Before advancing this engineered peptide to clinical studies, computational confidence must be validated through rigorous experimental assays. First, developability metrics such as protease resistance, half-life, and immunogenicity must be thoroughly evaluated, potentially exploring non-canonical or cyclic modifications to improve pharmacokinetic stability. Finally, in vitro functional assays (such as cellular binding assays and toxicity screens) must be performed to confirm that the peptide safely and effectively engages the targeted A4V mutant SOD1 in a biological environment


🧪 Part C — Final Project: L‑Protein Mutants

High level summary: The objective of this assignment is to improve the stability and auto-folding of the lysis protein of a MS2-phage. This mechanism is key to the understanding of how phages can potentially solve antibiotic-resistance.

After running the in silico Deep Mutational Scanning (ESM-2) and cross-referencing the predicted LLR Scores with the provided experimental dataset (L-Protein Mutants - Sheet1.csv). The results shows a that evolutionary stability (high LLR scores) does not perfectly correlate with lytic toxicity. Therefore, I prioritized mutants that showed empirical success (Lysis = 1 in the experimental data) and analyzed the biophysical rationale behind their efficacy to disrupt DnaJ dependency and enhance membrane pore formation.

Proposed Sequence Variants and Justifications

  1. L44P (Leucine to Proline at position 44): Proline is a known “helix breaker” that introduces a rigid kink into the peptide backbone. While the AI models might penalize this for structural instability, in the context of a transmembrane lytic pore, this structural kink likely alters the oligomerization geometry, favoring an irreversible disruption of the bacterial lipid bilayer, leading to the successful cell lysis observed in the experimental data.

  2. I46F (Isoleucine to Phenylalanine at position 46): Justification: Phenylalanine is a bulky, aromatic amino acid. Substituting a smaller aliphatic side chain (Isoleucine) with a bulky aromatic one increases the overall hydrophobicity and bulkiness within the membrane core. This enhances the anchoring strength of the L-protein in the E. coli inner membrane, stabilizing the lytic pore complex.

  3. R18I (Arginine to Isoleucine at position 18): Justification: The soluble domain relies on positively charged residues (like Arginine) to interact with the host chaperone DnaJ. Mutating Arginine to Isoleucine replaces a highly charged, hydrophilic residue with a purely hydrophobic one. This effectively breaks the electrostatic interaction with DnaJ, allowing the lysis protein to evade the host’s resistance mechanism and auto-fold.

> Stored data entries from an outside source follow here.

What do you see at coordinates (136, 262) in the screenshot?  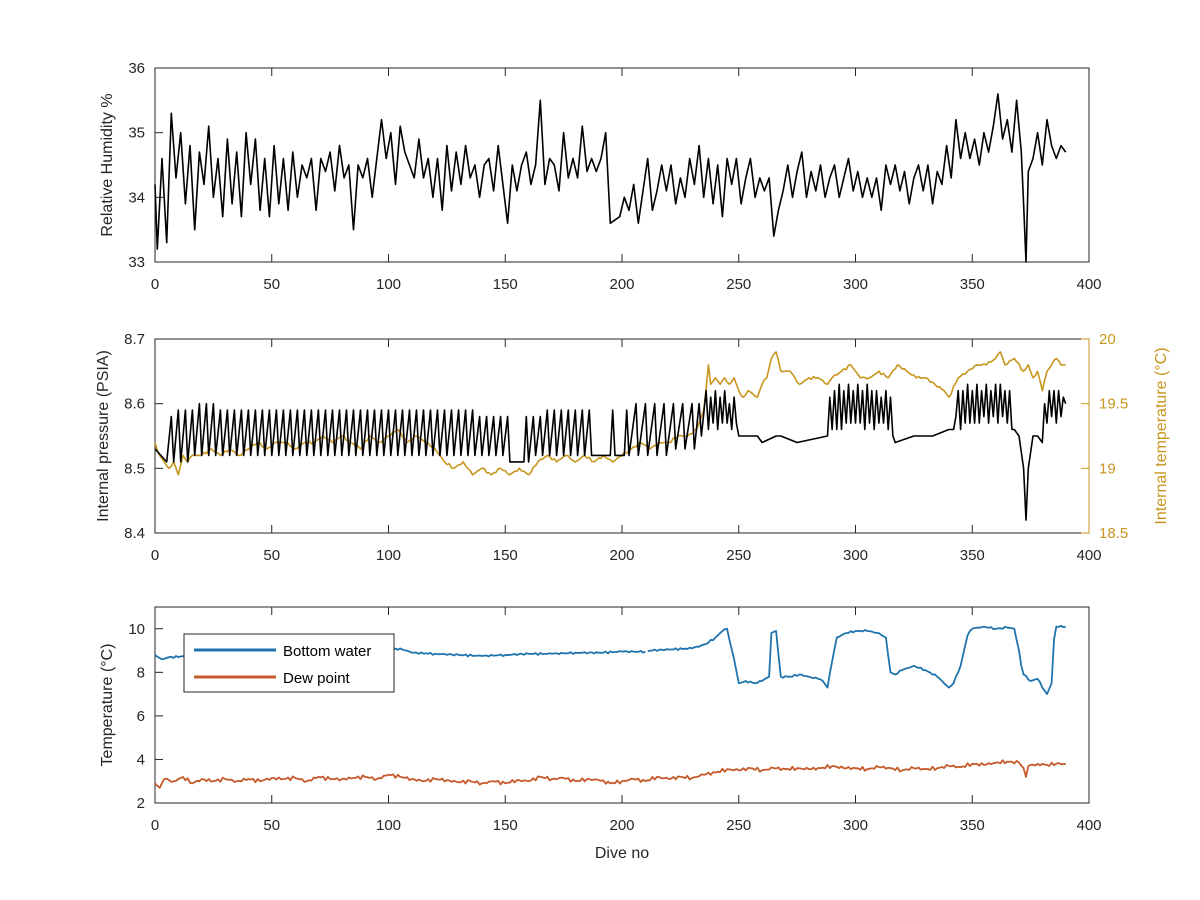 I see `y-tick-label: 33` at bounding box center [136, 262].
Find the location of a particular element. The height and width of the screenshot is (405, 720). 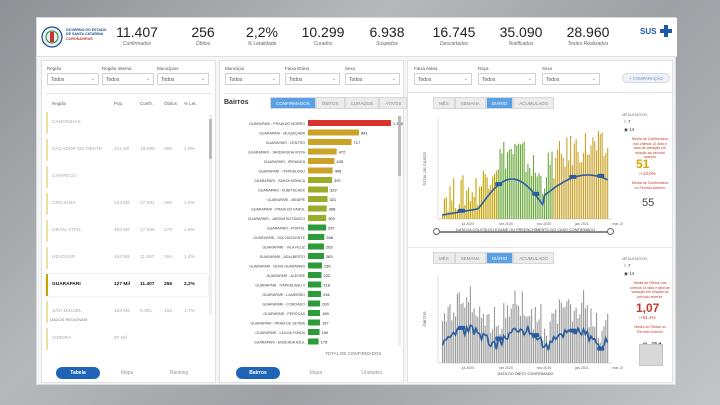

bar-value: 435 is located at coordinates (340, 162).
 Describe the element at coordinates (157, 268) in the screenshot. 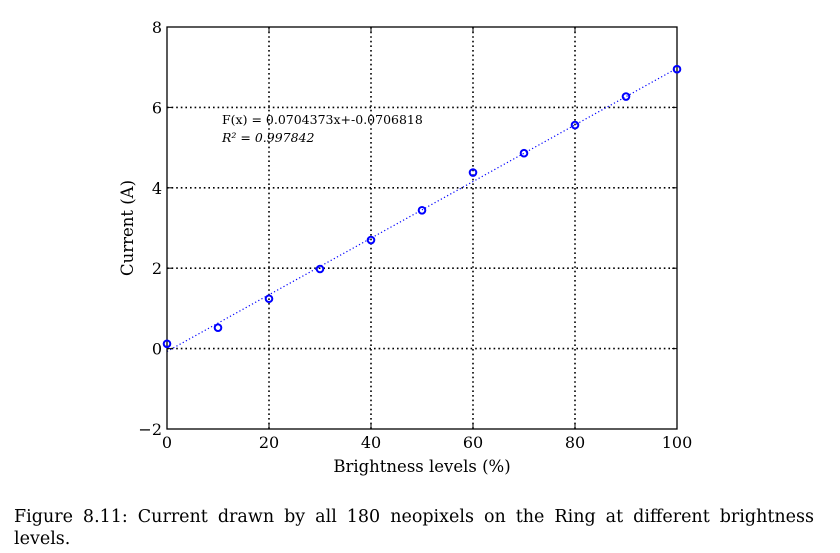

I see `y-tick-label: 2` at that location.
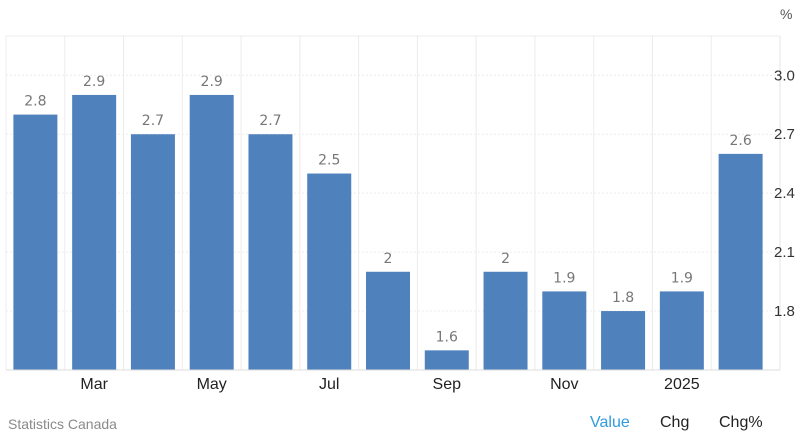  Describe the element at coordinates (740, 141) in the screenshot. I see `data-label: 2.6` at that location.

  4. E25V (Glutamate to Valine at position 25): Justification: Similar to the previous rationale, Glutamate is a negatively charged amino acid that participates in polar contacts. Swapping it for Valine (hydrophobic and uncharged) disrupts the native binding interface with bacterial chaperones. The experimental data confirms that neutralizing these charges in the soluble domain leads to successful lysis (Lysis = 1), proving chaperone independence.

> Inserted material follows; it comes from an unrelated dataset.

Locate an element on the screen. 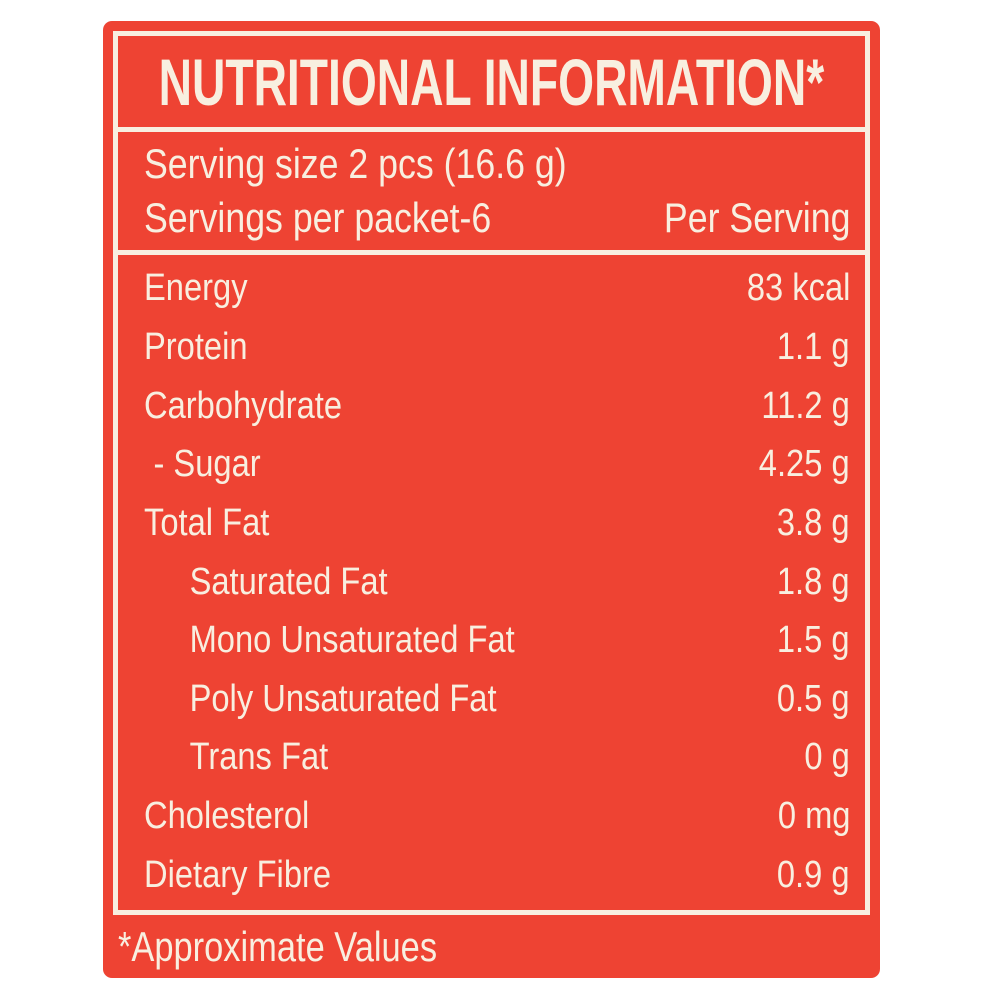  nutritional-information-title: NUTRITIONAL INFORMATION* is located at coordinates (492, 82).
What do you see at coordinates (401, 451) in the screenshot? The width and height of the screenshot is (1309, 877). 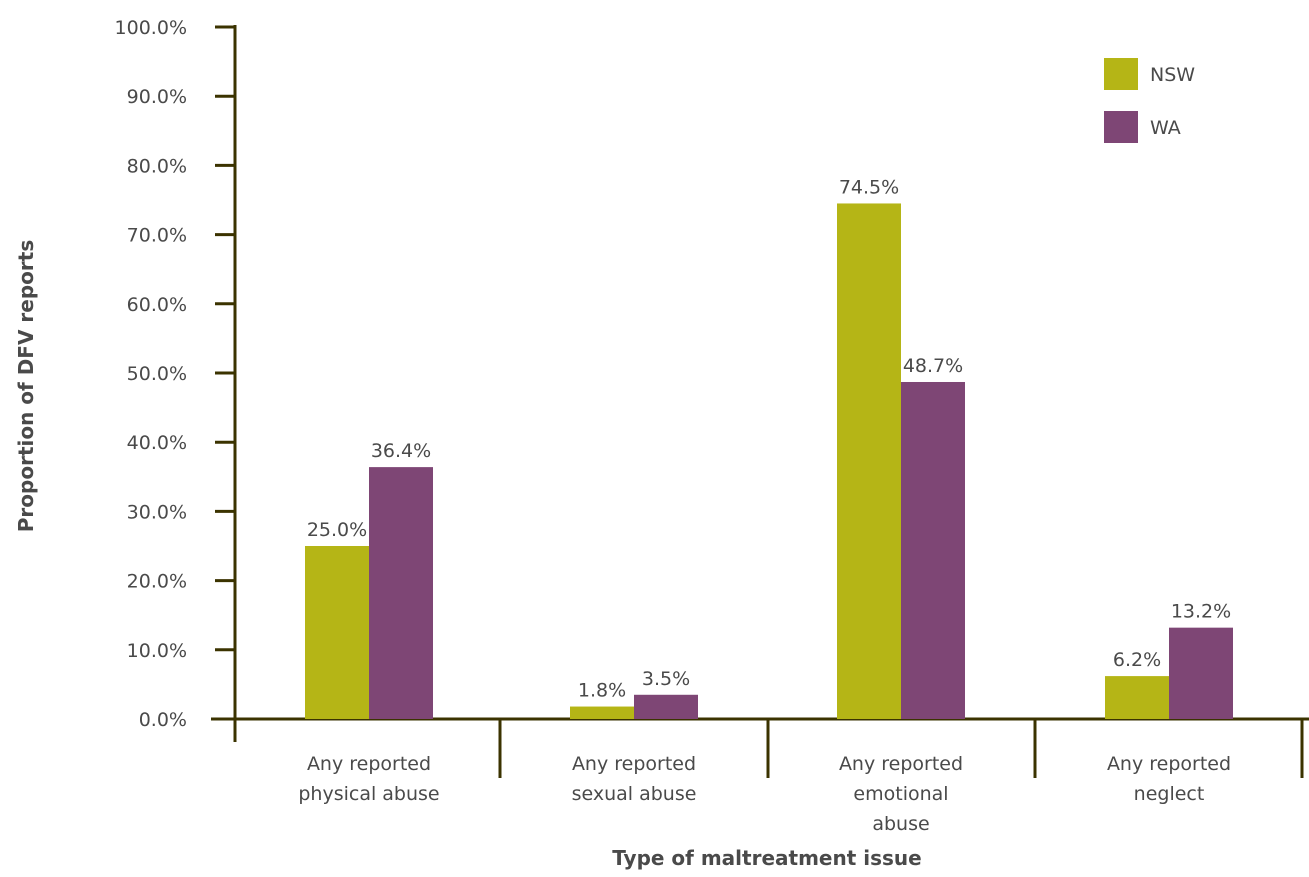 I see `data-label: 36.4%` at bounding box center [401, 451].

  5. R30L (Arginine to Leucine at position 30): Justification: This mutation reinforces the pattern discovered during the data analysis: eliminating positively charged Arginines (R18, R30) in the soluble domain consistently yields functional, lytic phages. Replacing Arginine 30 with Leucine reduces the solubility of the N-terminal tail, potentially accelerating its collapse and auto-folding without needing E. coli’s DnaJ assistance.